- **Goal of the exercise**
Beginning at the line that includes "Where should I click to: Click the horizontal scrollbar thumb?", print each remaining line of the data word for word. Output nothing else.
━━ Provided material
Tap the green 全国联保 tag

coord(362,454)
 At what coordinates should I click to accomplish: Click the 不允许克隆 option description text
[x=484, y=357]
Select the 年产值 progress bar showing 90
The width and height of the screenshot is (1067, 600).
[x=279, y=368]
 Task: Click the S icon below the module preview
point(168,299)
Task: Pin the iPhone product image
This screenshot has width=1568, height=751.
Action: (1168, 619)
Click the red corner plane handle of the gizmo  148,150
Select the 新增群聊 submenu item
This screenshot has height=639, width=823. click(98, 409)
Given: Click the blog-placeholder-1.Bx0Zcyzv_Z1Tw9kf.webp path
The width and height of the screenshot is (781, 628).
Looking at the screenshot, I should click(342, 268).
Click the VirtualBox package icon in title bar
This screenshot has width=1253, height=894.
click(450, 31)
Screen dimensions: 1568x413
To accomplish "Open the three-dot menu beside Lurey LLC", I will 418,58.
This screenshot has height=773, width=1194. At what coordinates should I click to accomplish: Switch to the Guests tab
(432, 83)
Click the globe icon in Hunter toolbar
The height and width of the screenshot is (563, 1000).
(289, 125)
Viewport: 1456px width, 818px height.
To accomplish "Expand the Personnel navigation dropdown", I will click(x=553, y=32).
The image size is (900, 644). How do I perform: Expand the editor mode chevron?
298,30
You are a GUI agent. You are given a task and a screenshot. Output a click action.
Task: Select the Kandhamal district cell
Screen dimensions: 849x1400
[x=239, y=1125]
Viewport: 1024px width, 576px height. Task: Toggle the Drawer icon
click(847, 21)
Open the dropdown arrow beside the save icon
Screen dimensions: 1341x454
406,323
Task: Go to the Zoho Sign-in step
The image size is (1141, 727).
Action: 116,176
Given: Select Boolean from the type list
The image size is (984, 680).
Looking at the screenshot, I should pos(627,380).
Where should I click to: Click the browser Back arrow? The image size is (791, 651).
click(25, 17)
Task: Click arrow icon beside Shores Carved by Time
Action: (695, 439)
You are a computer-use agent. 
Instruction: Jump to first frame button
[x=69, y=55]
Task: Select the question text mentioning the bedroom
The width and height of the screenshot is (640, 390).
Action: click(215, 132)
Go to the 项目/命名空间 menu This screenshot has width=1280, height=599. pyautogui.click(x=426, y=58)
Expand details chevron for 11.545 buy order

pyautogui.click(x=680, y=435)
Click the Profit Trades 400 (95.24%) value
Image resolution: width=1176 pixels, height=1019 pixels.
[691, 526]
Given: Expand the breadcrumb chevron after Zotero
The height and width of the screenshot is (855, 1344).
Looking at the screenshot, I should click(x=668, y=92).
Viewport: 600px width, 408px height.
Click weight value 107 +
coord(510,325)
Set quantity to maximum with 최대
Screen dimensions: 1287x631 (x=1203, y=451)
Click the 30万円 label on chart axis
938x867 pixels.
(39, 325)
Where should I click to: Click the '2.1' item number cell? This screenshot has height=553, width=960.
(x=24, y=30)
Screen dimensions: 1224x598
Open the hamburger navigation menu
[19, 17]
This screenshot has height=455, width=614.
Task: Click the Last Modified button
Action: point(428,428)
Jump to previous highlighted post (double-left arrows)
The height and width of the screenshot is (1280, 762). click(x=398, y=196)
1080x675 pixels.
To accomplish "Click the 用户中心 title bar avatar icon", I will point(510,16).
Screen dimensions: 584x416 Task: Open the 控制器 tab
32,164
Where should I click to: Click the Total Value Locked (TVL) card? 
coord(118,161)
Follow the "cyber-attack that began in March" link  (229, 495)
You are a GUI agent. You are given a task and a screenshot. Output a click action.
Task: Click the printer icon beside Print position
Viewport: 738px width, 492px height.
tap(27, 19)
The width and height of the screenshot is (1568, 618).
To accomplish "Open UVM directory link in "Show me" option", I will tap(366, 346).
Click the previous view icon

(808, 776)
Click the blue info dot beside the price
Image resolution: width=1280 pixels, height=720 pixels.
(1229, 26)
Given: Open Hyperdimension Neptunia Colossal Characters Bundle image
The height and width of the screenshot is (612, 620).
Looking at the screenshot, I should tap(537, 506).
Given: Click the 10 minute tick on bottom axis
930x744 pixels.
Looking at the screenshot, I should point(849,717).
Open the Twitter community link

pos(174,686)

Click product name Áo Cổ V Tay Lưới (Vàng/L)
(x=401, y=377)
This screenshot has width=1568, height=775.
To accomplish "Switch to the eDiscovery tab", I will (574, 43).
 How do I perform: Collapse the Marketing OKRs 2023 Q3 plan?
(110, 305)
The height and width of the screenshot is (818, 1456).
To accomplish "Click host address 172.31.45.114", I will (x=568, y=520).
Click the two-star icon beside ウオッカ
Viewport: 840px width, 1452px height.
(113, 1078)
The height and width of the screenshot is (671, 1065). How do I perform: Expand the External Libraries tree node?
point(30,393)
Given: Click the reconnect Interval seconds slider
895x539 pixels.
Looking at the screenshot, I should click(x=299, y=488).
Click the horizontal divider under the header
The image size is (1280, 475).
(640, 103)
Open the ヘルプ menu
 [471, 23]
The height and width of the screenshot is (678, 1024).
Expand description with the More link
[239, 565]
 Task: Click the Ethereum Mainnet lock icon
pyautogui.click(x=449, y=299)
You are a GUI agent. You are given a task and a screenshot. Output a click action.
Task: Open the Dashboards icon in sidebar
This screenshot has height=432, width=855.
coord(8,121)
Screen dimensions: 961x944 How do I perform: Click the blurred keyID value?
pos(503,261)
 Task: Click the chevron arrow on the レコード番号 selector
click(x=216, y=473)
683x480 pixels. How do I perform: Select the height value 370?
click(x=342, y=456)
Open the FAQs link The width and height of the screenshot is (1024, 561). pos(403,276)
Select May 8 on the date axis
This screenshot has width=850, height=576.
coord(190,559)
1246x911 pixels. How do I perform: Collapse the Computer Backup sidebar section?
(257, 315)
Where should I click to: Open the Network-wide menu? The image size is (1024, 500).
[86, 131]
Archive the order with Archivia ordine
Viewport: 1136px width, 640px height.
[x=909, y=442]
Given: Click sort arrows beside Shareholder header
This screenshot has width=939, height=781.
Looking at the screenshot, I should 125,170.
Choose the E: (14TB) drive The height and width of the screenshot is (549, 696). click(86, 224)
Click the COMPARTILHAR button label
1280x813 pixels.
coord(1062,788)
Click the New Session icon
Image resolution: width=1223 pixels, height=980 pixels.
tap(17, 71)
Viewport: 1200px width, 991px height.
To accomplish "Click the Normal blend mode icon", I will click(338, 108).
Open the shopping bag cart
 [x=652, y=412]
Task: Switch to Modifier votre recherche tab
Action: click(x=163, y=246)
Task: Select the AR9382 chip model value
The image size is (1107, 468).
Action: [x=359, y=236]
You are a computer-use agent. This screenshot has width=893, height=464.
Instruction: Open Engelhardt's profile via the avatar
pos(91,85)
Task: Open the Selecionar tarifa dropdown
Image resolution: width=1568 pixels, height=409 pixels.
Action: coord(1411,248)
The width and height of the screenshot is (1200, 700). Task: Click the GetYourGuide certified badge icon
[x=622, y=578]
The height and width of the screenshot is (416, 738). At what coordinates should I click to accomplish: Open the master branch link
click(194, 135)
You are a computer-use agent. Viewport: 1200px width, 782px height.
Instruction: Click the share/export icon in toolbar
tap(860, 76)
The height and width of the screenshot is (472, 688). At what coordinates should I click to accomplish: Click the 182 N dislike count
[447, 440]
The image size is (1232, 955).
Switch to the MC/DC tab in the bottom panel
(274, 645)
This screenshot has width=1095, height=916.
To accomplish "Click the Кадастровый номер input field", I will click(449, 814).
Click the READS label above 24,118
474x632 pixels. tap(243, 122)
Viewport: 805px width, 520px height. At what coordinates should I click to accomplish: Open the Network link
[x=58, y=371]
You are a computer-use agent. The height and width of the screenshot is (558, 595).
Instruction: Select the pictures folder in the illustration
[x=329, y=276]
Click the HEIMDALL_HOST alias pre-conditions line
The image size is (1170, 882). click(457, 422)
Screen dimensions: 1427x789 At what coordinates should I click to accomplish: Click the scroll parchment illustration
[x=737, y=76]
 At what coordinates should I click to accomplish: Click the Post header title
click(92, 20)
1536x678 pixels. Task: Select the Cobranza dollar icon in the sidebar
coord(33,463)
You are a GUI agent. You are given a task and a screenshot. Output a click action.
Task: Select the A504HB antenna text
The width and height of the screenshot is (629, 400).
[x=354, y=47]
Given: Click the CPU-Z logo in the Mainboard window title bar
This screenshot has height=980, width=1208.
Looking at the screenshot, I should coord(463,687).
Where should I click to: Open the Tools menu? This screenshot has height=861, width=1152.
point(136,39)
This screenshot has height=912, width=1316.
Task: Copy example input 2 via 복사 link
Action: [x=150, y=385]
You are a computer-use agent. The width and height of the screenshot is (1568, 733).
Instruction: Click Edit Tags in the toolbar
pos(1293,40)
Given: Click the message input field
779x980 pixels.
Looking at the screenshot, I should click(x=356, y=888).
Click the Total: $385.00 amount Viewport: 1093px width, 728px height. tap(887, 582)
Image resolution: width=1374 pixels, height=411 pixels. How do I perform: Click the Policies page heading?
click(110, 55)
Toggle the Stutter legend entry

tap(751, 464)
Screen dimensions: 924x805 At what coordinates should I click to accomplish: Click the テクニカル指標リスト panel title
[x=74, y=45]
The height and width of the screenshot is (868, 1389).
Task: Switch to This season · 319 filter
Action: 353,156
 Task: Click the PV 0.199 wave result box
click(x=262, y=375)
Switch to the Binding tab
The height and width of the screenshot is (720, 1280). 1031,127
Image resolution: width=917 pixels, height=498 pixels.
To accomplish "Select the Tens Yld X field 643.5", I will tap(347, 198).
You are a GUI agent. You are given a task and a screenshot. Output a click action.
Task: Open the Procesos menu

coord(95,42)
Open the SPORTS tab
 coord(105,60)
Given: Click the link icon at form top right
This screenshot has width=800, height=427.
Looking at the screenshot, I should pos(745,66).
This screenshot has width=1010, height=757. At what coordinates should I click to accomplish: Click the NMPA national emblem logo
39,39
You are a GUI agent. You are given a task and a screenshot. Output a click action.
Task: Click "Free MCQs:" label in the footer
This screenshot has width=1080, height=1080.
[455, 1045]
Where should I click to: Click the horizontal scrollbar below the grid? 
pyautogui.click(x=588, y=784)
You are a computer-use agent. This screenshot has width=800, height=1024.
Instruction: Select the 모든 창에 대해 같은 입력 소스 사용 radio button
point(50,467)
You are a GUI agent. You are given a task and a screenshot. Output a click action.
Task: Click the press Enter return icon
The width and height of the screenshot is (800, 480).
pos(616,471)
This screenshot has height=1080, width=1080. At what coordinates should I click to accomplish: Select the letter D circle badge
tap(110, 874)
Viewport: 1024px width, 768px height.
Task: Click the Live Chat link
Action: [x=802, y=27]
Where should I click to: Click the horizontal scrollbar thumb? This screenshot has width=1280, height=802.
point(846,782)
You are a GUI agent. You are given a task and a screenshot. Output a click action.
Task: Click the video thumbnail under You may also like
━━━━
- **Exercise result**
Where should I click to: Click the horizontal scrollbar thumb? This screenshot has width=1280, height=802.
point(846,782)
You are a GUI agent. You are given a task and a screenshot. Output a click action.
Task: Click the video thumbnail under You may also like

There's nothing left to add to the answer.